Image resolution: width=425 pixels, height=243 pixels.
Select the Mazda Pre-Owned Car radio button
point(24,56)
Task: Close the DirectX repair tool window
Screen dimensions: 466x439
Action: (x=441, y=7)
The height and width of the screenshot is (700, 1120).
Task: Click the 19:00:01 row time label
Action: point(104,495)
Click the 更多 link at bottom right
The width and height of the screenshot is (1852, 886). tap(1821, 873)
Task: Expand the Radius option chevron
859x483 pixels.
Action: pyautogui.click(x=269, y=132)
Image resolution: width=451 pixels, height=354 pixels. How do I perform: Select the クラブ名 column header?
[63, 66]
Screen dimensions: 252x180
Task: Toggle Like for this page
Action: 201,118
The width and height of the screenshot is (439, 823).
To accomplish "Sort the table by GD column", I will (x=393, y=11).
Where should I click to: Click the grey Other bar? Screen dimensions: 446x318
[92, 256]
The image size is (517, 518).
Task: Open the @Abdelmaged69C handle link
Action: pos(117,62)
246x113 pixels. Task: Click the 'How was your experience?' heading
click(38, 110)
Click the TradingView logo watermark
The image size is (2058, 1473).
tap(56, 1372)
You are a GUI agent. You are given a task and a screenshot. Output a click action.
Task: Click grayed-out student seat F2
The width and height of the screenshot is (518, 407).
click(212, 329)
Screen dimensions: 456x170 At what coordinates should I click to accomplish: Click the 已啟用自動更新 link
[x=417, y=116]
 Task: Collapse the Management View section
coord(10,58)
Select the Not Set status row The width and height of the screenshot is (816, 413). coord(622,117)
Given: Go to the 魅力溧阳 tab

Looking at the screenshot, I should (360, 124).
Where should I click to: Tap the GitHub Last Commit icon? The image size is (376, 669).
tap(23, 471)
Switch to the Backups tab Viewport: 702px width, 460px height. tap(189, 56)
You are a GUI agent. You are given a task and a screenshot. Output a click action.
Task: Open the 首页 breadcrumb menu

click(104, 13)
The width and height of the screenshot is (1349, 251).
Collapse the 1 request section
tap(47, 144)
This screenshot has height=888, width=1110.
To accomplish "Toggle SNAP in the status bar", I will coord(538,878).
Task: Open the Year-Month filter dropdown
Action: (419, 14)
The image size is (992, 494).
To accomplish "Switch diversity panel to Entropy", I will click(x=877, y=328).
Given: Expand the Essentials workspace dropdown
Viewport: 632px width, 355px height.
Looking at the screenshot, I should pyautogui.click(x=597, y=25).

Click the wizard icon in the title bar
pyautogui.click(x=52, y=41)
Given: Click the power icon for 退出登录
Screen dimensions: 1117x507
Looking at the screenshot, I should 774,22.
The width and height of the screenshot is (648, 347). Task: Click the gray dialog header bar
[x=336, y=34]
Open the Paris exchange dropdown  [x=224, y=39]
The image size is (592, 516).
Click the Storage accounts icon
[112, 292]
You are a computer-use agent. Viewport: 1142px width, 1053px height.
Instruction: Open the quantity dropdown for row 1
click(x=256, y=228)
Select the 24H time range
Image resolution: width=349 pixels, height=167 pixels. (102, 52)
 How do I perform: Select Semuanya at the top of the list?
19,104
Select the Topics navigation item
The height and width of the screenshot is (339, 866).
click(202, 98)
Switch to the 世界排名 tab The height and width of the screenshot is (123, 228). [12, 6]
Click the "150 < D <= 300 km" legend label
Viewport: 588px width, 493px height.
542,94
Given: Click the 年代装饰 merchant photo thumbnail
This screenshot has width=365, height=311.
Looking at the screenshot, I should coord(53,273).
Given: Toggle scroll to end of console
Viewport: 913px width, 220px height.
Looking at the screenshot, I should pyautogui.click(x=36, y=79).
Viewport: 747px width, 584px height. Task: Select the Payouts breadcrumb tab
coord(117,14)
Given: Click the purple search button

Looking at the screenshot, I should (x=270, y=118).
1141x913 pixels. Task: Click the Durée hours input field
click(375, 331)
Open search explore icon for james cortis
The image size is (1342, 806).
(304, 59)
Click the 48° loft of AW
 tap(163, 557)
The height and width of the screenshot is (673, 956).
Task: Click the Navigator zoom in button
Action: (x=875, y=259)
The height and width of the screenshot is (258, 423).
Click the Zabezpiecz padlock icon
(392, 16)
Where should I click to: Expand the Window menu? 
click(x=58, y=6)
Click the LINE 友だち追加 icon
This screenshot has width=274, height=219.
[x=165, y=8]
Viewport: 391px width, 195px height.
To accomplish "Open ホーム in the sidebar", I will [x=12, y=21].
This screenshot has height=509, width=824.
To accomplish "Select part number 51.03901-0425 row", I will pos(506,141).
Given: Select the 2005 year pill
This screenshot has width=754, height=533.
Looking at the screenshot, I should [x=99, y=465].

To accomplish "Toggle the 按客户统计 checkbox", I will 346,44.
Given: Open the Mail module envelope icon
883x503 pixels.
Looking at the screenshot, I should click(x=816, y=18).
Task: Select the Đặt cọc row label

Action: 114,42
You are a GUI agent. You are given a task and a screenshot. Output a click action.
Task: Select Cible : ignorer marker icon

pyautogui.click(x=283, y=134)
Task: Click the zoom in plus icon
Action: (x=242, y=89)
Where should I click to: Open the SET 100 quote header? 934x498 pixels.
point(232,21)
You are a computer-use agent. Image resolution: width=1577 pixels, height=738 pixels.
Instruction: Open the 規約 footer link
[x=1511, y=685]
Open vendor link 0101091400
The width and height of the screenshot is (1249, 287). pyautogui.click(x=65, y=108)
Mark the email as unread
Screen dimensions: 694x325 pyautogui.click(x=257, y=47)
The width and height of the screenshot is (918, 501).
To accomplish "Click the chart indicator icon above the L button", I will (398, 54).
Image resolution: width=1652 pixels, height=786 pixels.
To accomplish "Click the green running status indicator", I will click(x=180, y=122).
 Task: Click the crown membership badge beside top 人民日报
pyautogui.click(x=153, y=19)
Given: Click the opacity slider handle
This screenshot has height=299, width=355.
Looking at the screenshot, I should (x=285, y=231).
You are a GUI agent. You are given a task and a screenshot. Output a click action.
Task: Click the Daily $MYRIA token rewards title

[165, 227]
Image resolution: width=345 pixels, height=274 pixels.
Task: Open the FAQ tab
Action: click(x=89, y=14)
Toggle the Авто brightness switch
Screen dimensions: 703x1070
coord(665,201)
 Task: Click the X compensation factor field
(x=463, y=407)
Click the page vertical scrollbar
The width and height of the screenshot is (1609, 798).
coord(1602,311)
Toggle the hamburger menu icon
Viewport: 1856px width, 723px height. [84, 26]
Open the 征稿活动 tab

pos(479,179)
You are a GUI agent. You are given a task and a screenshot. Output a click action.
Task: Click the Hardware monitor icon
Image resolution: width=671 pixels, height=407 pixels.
************
• _About this exercise_
Write out, word for word, the lines from the one containing "Task: Click the crown" through the end of the records, with no other lines.

• _Exercise answer_
 Task: Click the crown membership badge beside top 人民日报
pyautogui.click(x=153, y=19)
Given: Click the opacity slider handle
This screenshot has height=299, width=355.
Looking at the screenshot, I should (x=285, y=231).
You are a GUI agent. You are given a task and a screenshot. Output a click action.
Task: Click the Daily $MYRIA token rewards title

[165, 227]
Image resolution: width=345 pixels, height=274 pixels.
Task: Open the FAQ tab
Action: click(x=89, y=14)
Toggle the Авто brightness switch
Screen dimensions: 703x1070
coord(665,201)
 Task: Click the X compensation factor field
(x=463, y=407)
Click the page vertical scrollbar
The width and height of the screenshot is (1609, 798).
coord(1602,311)
Toggle the hamburger menu icon
Viewport: 1856px width, 723px height. [84, 26]
Open the 征稿活动 tab

pos(479,179)
You are a GUI agent. You are given a task and a screenshot. Output a click action.
Task: Click the Hardware monitor icon
Image resolution: width=671 pixels, height=407 pixels.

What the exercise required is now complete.